> [How to complete this task]:
Below are records that should be duplicated exactly, with no image retained.

> [Record set]:

= = = = = = =

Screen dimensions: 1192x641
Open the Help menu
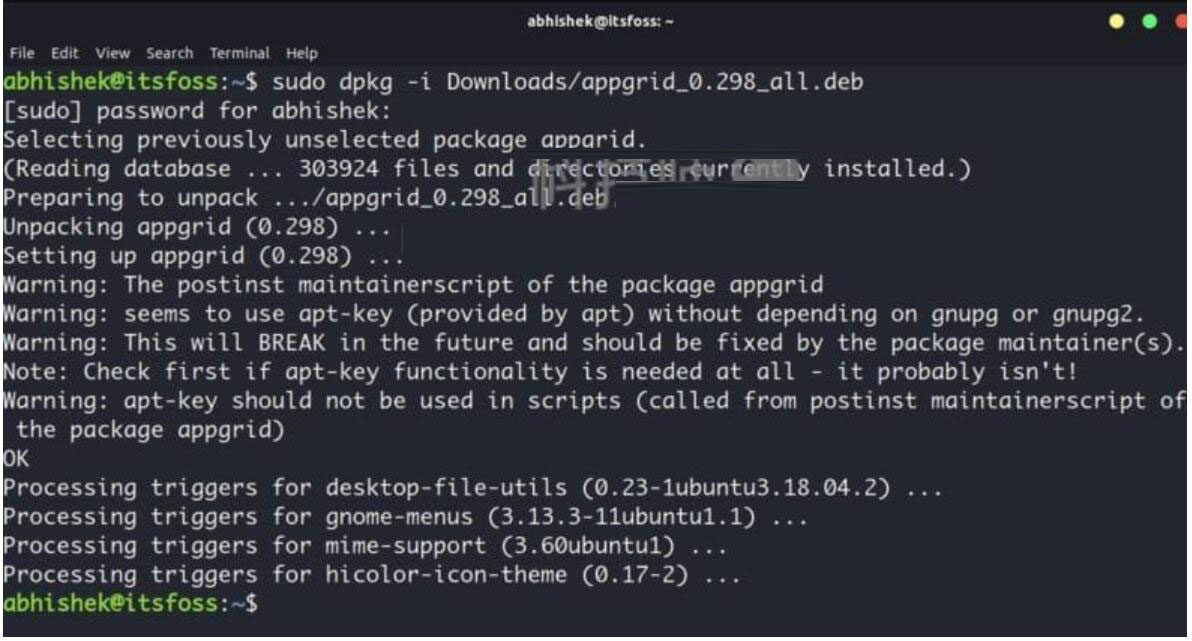click(x=302, y=53)
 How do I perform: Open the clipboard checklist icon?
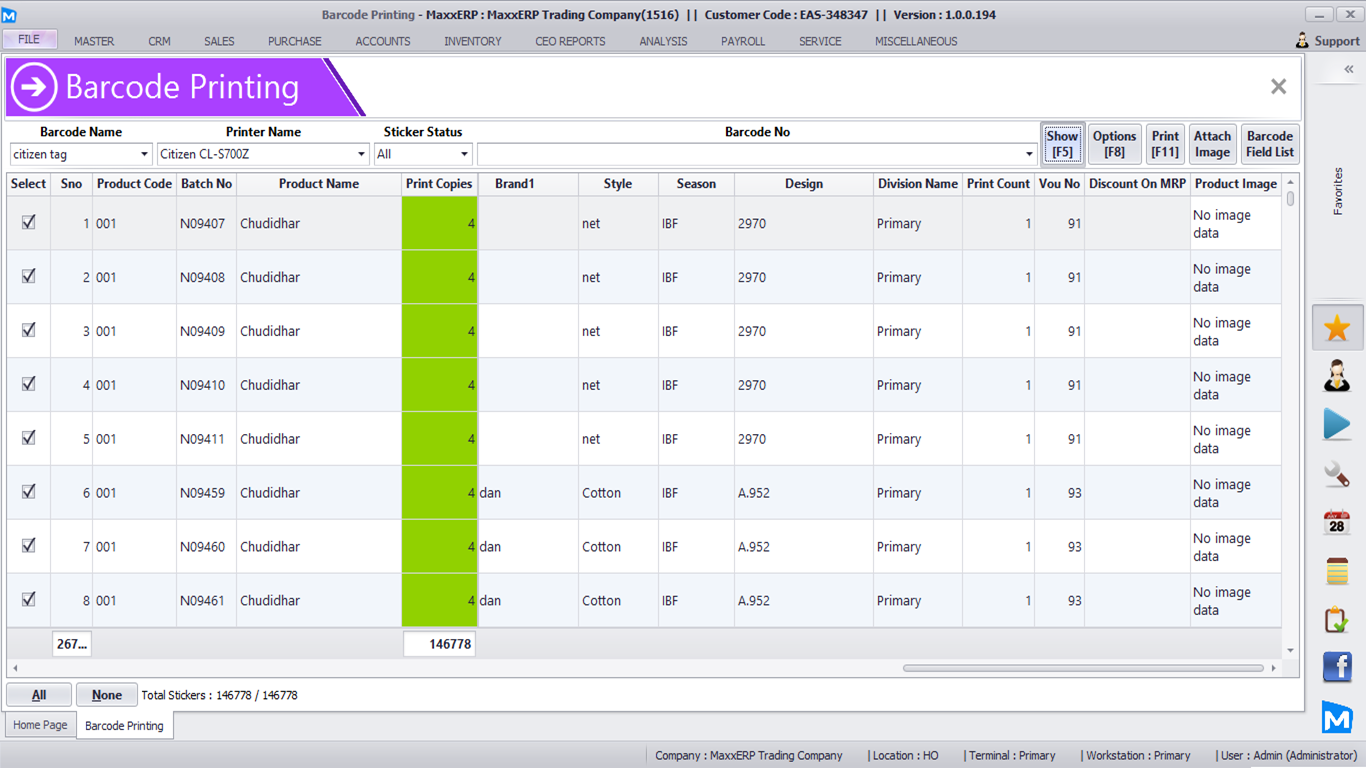pyautogui.click(x=1337, y=620)
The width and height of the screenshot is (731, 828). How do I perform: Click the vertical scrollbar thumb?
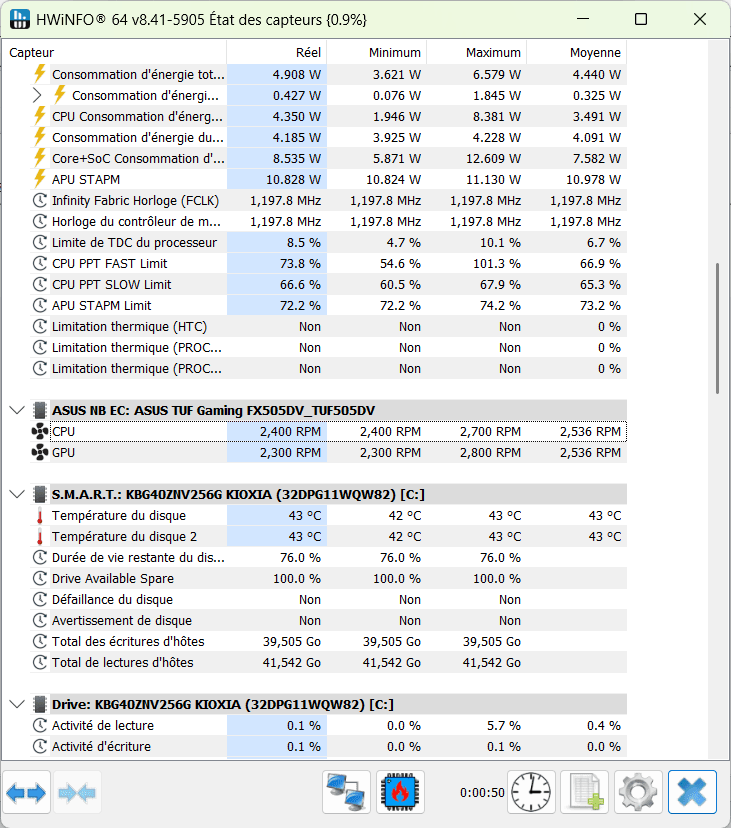pyautogui.click(x=715, y=330)
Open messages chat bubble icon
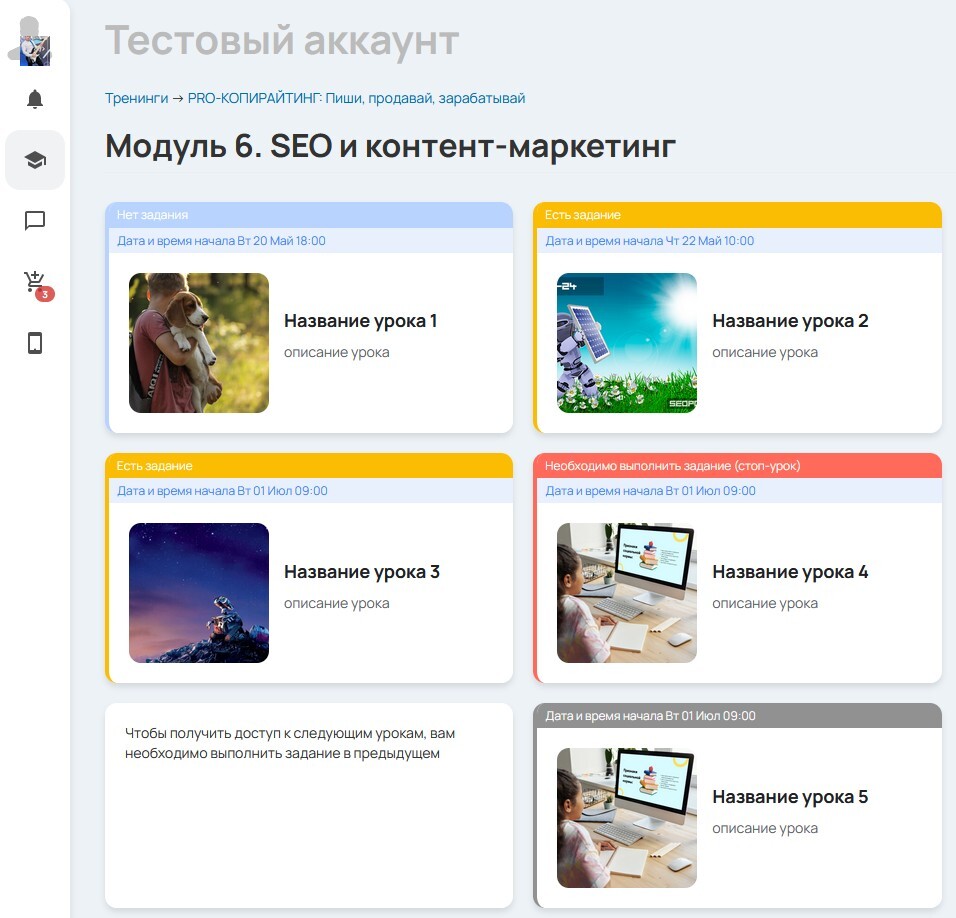 [x=35, y=221]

= = = = = = =

> [Response area]:
Screen dimensions: 1192x641
Open the Help menu
click(x=302, y=53)
 How do I perform: Open the clipboard checklist icon?
pyautogui.click(x=1337, y=620)
The width and height of the screenshot is (731, 828). How do I perform: Click the vertical scrollbar thumb?
pyautogui.click(x=715, y=330)
Open messages chat bubble icon
 [x=35, y=221]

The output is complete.